Negrinha - Monteiro Lobato


Na nossa primeira postagem vamos falar de um conto muito clássico de Monteiro Lobato... Negrinha. Essa obra foi publicada em 1920 no  livro “Negrinha”, tendo seu conteúdo integral de contos. No conto, Monteiro Lobato nos introduz na dura e árdua realidade da menina.

Alerta de Spoiler: negrinha morre no final do conto!

Negrinha era filha de uma escrava, e depois que ela morreu, passou a ser criada pela dona da casa em que sua mãe vivia, Dona Inácia. Esta por sua vez era uma mulher muito rica, viúva e sem filhos, aristocrata[1], que gostava de mandar e não aceitava muito bem o fim da escravidão.

Logo no começo já percebemos a crueldade quando a pobre criança sequer tinha um nome. A não-identidade da menina demonstra que sequer era tratada como ser humano. Era sempre tachada de algum xingamento remetido a sua cor e sua aparência. O sufixo “inha” já denota o tratamento social que a mesma recebia.

Negrinha passou a viver com Dona Inácia, mas apesar dos pesares, ela não sofreu menos. Era vitima de racismo, violência e submissão, seu único momento de diversão era quando, em silencio deveria permanecer no canto da sala, via o relógio cuco marcando as horas. Era sempre castigada sem motivos.

Negrinha vivia aos arredores da cozinha, passava fome e demais necessidades humanamente necessárias. Na casa, quando raramente era posta em algum outro canto, vivia amuada e quieta como estátua. Dona Inácia, velha dona de fazenda que noutros tempos era dona também de escravos, adorava fazer maldades com a garota, que nunca ousara retrucar. Certa vez, quando por espontaneidade resolveu boquejar, foi punida com um ovo quente na boca. Castigo cruel e severo.
“[...] Uma virtuosa senhora, em suma – “dama de grandes virtudes apostólicas, esteio da religião e da moral”, dizia o reverendo.”  (LOBATO, 2008, p. 24)

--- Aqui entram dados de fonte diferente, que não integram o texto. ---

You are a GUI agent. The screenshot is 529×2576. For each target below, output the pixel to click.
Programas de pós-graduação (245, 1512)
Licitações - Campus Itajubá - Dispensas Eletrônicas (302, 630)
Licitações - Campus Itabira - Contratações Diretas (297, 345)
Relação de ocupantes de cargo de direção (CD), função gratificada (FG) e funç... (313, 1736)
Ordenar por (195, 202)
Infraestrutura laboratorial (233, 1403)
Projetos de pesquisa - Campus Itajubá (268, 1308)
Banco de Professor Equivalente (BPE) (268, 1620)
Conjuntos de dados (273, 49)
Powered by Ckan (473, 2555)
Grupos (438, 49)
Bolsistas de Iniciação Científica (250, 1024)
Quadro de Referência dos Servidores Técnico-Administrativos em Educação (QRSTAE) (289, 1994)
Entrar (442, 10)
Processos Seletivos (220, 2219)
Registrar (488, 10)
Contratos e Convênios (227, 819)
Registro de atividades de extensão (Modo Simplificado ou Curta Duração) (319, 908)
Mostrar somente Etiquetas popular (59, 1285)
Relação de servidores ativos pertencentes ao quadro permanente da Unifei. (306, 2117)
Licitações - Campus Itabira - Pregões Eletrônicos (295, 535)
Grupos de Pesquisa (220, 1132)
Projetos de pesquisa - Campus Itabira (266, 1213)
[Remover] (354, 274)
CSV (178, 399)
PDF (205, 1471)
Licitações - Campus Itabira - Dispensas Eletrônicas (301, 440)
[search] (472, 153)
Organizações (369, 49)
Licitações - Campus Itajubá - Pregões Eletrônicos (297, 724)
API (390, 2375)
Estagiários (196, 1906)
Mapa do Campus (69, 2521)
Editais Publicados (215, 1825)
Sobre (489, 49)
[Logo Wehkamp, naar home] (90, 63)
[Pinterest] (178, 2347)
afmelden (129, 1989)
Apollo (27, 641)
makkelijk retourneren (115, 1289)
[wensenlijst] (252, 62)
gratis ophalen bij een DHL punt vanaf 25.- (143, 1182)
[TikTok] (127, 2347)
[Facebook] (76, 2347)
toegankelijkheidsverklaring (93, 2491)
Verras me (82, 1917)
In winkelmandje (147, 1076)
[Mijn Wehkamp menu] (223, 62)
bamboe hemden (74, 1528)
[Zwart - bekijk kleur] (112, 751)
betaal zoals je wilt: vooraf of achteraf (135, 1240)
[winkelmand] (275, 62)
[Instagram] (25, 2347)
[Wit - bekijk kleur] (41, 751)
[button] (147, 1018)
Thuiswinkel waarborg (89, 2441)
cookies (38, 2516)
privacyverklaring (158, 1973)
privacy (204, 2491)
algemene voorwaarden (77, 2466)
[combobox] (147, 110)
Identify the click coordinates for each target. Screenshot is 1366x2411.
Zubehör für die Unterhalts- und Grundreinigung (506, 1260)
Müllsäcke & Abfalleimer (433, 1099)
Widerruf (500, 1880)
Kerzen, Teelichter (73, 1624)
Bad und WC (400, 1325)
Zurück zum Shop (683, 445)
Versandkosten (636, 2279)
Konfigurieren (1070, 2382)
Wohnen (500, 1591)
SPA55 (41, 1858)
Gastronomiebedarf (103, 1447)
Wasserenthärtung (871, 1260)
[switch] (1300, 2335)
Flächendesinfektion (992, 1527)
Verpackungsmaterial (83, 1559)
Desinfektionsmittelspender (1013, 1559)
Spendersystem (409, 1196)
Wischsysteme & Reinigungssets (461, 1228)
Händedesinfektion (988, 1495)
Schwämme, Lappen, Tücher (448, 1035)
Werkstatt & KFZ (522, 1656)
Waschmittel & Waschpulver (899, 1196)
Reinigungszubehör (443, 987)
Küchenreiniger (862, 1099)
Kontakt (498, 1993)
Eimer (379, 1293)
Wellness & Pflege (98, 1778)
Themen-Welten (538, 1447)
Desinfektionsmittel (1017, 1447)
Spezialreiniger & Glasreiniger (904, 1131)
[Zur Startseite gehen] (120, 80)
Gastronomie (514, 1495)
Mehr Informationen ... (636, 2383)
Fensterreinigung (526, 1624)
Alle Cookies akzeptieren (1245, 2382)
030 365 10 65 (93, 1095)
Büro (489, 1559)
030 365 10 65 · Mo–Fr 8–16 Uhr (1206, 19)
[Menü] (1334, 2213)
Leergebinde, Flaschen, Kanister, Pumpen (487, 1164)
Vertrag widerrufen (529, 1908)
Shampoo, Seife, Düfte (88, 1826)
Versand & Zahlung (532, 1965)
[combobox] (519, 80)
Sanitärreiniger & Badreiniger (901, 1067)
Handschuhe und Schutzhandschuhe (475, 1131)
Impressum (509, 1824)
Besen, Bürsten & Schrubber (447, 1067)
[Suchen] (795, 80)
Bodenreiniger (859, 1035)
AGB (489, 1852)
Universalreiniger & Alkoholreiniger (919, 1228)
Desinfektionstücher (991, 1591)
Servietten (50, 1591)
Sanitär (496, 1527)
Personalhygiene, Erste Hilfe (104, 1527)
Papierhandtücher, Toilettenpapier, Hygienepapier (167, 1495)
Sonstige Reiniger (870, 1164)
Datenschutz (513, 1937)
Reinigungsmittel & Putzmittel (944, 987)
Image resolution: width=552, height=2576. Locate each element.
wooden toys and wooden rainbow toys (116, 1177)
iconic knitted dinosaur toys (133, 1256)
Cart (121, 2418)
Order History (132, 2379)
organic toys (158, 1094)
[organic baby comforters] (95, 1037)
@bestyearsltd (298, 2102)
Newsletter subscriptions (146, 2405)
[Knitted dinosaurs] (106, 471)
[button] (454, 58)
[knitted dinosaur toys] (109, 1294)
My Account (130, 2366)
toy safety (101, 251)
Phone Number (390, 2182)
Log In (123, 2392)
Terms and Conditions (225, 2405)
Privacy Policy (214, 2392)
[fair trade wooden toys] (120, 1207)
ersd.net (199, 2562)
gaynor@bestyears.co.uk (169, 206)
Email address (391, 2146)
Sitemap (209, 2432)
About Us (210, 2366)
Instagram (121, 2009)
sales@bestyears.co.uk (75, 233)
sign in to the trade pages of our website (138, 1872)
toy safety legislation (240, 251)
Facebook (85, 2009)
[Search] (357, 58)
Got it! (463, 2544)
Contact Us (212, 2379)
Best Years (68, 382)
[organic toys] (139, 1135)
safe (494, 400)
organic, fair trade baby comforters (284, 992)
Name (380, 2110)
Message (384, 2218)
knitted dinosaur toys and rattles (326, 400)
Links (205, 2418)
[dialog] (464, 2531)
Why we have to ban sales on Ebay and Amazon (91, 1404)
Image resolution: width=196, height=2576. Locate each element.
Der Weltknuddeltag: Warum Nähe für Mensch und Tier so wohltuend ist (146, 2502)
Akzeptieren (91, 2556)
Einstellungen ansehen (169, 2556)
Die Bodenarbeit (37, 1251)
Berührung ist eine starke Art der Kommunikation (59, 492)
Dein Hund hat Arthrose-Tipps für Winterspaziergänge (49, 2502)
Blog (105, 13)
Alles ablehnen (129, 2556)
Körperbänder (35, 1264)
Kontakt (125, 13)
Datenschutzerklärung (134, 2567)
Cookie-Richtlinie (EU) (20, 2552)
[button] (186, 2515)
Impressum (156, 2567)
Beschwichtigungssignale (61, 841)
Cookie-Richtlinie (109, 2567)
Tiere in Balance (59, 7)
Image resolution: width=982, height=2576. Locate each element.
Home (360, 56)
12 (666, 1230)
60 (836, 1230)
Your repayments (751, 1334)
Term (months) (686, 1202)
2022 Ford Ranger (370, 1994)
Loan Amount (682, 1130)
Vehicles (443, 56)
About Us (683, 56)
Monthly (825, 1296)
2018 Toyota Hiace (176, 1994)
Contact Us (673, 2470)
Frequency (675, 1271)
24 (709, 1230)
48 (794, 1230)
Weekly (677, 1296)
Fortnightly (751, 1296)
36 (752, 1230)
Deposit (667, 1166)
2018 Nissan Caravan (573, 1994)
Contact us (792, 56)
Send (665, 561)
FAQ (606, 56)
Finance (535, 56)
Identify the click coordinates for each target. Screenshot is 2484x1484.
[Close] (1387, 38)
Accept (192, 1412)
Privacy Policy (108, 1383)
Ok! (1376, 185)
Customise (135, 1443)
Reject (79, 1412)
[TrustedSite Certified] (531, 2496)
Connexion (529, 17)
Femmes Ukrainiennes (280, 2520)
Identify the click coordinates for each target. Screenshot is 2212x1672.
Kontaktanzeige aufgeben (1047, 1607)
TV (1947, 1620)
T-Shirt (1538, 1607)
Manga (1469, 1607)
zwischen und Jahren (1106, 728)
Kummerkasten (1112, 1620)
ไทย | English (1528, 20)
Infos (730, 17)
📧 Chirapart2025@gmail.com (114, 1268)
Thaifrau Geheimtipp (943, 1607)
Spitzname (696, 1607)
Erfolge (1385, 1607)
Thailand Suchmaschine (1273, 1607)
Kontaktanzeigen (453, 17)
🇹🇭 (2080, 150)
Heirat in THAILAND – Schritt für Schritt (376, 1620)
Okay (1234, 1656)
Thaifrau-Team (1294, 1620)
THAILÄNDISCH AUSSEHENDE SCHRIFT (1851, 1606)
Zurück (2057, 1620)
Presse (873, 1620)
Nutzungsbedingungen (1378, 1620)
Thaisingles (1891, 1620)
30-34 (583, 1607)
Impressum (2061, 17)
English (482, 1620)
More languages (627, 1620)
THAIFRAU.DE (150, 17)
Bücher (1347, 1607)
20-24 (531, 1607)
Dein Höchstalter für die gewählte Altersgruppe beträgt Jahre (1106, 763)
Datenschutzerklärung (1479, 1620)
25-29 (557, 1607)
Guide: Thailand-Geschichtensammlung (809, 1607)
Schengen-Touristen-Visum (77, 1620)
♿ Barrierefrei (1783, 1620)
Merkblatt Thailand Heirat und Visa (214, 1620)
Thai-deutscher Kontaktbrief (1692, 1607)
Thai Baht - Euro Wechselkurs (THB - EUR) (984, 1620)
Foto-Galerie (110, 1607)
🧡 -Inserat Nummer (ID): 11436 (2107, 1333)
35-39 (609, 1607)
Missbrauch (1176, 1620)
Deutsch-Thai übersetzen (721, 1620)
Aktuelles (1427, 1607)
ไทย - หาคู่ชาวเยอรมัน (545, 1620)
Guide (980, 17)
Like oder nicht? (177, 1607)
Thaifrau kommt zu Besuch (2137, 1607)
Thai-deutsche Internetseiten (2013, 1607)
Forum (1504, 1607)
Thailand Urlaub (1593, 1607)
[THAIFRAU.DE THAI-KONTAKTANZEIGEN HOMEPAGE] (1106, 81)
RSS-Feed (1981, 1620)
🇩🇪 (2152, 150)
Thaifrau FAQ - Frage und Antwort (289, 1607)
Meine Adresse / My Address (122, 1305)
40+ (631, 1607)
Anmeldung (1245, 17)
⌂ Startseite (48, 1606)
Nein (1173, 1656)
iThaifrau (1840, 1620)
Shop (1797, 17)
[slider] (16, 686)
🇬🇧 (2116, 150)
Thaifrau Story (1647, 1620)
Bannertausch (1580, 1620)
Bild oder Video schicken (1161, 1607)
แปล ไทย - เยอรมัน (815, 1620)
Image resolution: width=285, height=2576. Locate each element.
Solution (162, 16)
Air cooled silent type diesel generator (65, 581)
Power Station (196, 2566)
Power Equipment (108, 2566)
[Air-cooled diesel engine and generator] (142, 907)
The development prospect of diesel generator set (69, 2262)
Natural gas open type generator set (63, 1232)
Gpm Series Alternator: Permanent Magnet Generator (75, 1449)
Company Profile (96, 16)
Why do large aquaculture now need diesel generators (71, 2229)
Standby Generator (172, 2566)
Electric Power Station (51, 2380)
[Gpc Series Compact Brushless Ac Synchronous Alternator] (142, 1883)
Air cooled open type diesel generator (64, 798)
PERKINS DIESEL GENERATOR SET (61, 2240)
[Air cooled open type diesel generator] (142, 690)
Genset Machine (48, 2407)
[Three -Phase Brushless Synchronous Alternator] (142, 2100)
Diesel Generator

O autor deixa bem claro e explícito como mesmo após a lei Áurea, o racismo e a injúria racial ainda estava impregnado na sociedade e contudo, as atrocidades ainda continuavam, já que a lei ainda não tinha a capacidade para abolir costumes culturais. Monteiro Lobato expressa vigorosamente a hipocrisia de Dona Inácia, que para terceiros dizia cuidar e bem tratar a pobre garota mas, às escuras da casa, era a primeira a submete-la a agressões físicas, verbais e psicológicas. “Gorda, rica, dona do mundo, amimada dos padres, com lugar certo na igreja e camarote de luxo reservado no céu […] Mas não admitia choro de criança”. (LOBATO, 2008, p. 24)

Até este período da história, a personagem não tinha motivos para ser feliz, não era uma criança normal que brinca e se diverte com outras crianças, o autor mostra o quão psicologicamente a personagem esta abalada. “Assim cresceu Negrinha – magra, atrofiada, com os olhos eternamente assustados.” (LOBATO, 2008, p. 24)

Noutro momento da história, Negrinha se depara com a burguesia, representada por duas sobrinhas de Dona Inácia. Bem descrita como “anjos”. Ricas, bem vestidas e arrumadas. Por um momento de ingenuidade, negrinha se depara com uma boneca. Sem saber discernir entre uma criança real ou um brinquedo, vira rapidamente motivo de riso também para as garotas. Naquele momento da boneca, Negrinha percebe que tinha uma alma e que era apenas uma criança num mundo cruel. Soube naquele instante, mesmo que sutilmente; seu lugar no mundo.

Tendo consciência de que vivia uma vida miserável, morreu pouco tempo depois, deixando apenas lembranças para dona Inácia de como era boa para apanhar.

Neste final de conto percebemos como valores e caráter não se mudam e mesmo após uma morte dolorosa de uma pobre inocente, não fora capaz Dona Inácia, nem mesmo de se lamentar de alguma forma pelo triste fim da criança.

Monteiro Lobato é crítico e muito claro nesta, onde não foi preciso artimanhas, reviravoltas ou suspenses para mostrar à nós, leitores, que, é na simplicidade da escrita onde vem boas lições de vida e reflexões para a realidade em que cada um vive. 


Referências bibliográficas:



[1] Aquele que se diz membro da aristocracia; nobre, fidalgo; aquele que tem atitudes nobres, distintas.